It can be a gentle wave, a frantic ding, or even a pocket vibration. Email is a fact of life for all employees, no matter how much we talk about the future of work and collaboration. Email keeps us glued to our phones and computers, alerting us to new messages.
It’s like a virus going berserk. It’s gotten out of hand.
We use email for work communication and collaboration even though it is no longer the most effective method. Everyone has email. Its broad reach is both strength and weakness. There are five ways email is ruining employees’ lives today.
Every day, around 90 billion business emails are sent. According to Mimecast, an enterprise email management company, we use email for four hours per day (although other reports have this number to be at around 25-30 percent). 39 % of users send, receive, and check emails outside of work hours (Mimecast “The Shape of Email 2012”). So, as employees, we are paid to use email half the time. This is alarming.
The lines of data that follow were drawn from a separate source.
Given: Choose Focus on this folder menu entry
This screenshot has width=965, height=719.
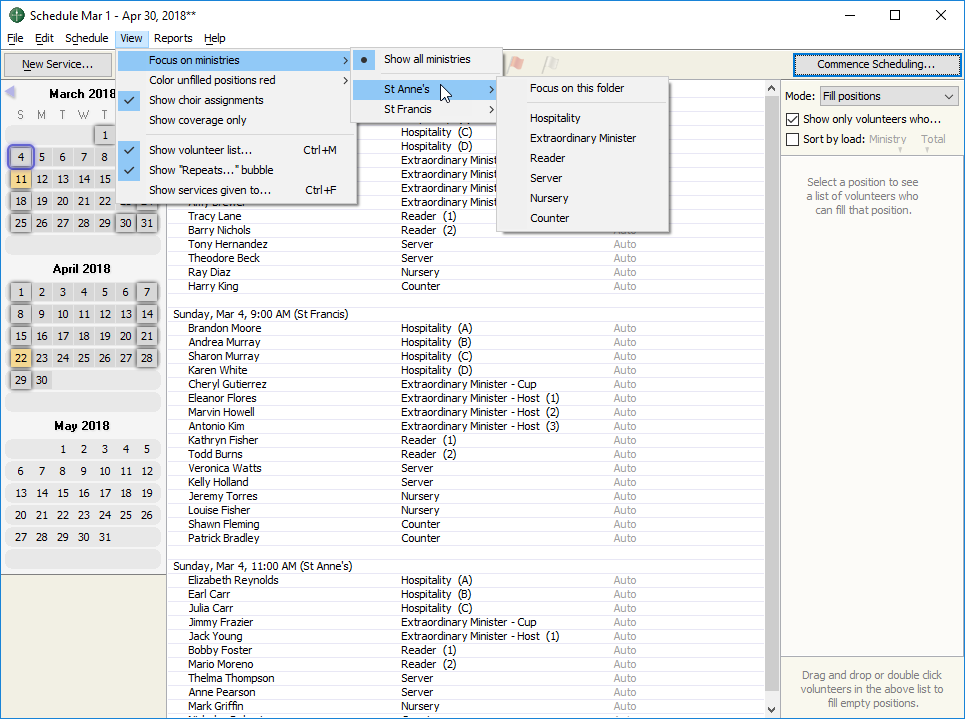Looking at the screenshot, I should 577,88.
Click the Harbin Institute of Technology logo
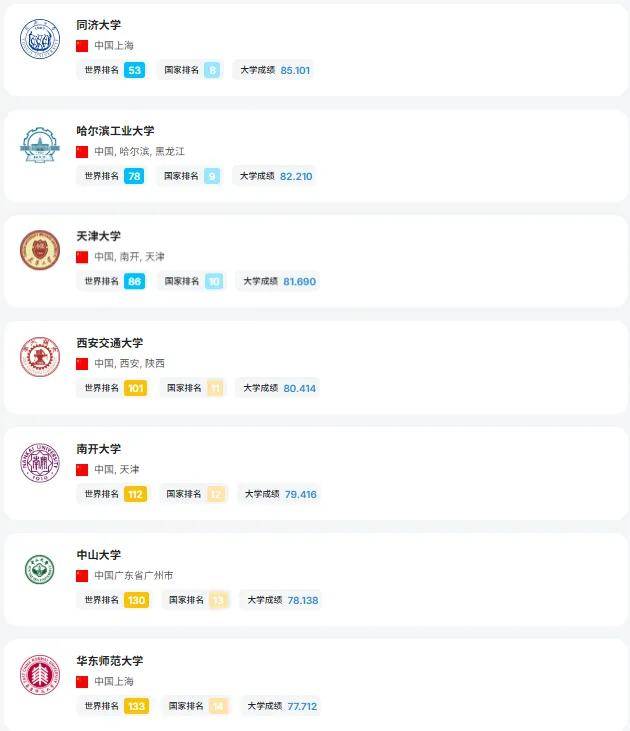630x731 pixels. click(x=40, y=145)
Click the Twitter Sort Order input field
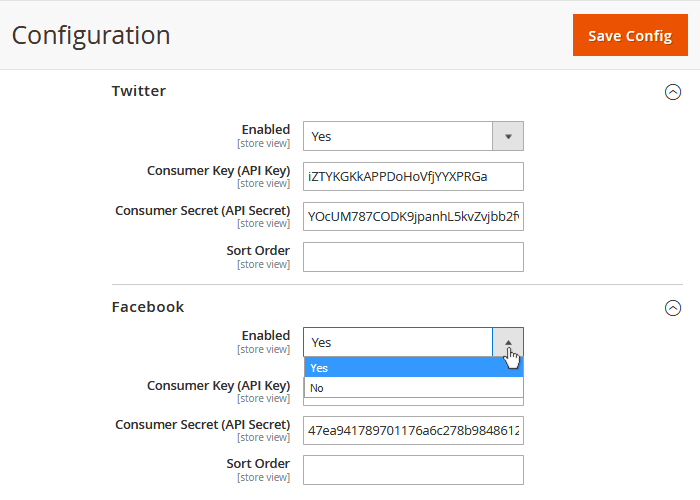 point(413,257)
Employees receive so much email that it’s often one of the first things they check in the morning and the last thing they check at night. Radicati Group estimates employees send and receive 78 business emails per day. This adds up to 115 emails per day (sent and received)! Employees check email 36 times per hour, or 288 times per day for an eight-hour workday. Worse, it takes employees around 16 minutes to refocus after handling email. Employees have to work longer hours because they get so much email every day (and it’s only business email). Because they don’t work for half the time. In short, too much email is bad for business.
Rapid response expectation
Email was invented for asynchronous communication. You’d send an email and get a response in a day or two. If you don’t respond to an email within a few hours, you’re assumed dead. Most workers are email slaves. Employees are forever connected to the email overlords because they can check and respond via mobile devices. Companies have created a culture where employees are expected to respond to emails immediately, even on weekends. Good Technology found that 38% of employees check email at the dinner table, 50% do so while in bed, and 69% won’t even go to bed without checking email.
Employees hate being expected to constantly check and respond to emails.
Forwarding conversations
Long threaded email conversations are now routinely forwarded to other team members. Since most companies use email for communication, when an employee needs to join the conversation, they are conveniently sent a massive forwarded email thread that says “see below.” This employee is now tasked with sorting through a massive unformatted email thread. “I forwarded the conversation so you should have all the info you need.” This method is ineffective and time consuming. It also makes employees’ lives miserable.
Email as the company therapist
Have you ever received an email that reads like it came from the sender’s personal diary? In many cases, employees send out verbose emails full of scattered ideas that coworkers are expected to read to find one piece of relevant information. You get an essay and I ask you to find the one sentence that answers your question. Employees are expected to read this schizophrenic email. Finally, expecting employees to read everything makes them miserable.
Used for everything and anything
Want to send a document? It’s a Want to invite a coworker? Send a message. Do you have a query? It’s a Need to respond with one word? It’s a Want to share meeting notes? Sure, just type them up and email them to everyone.
Email has gotten out of hand and is now used for everything. Nowadays, only one in three emails is work-related. Imagine trying to fix every issue in your home with just a screwdriver. Whatever the issue, you’ve got your trusty screwdriver to help you out, even if it’s not the best tool for most tasks. Employees hate it when companies use email for everything.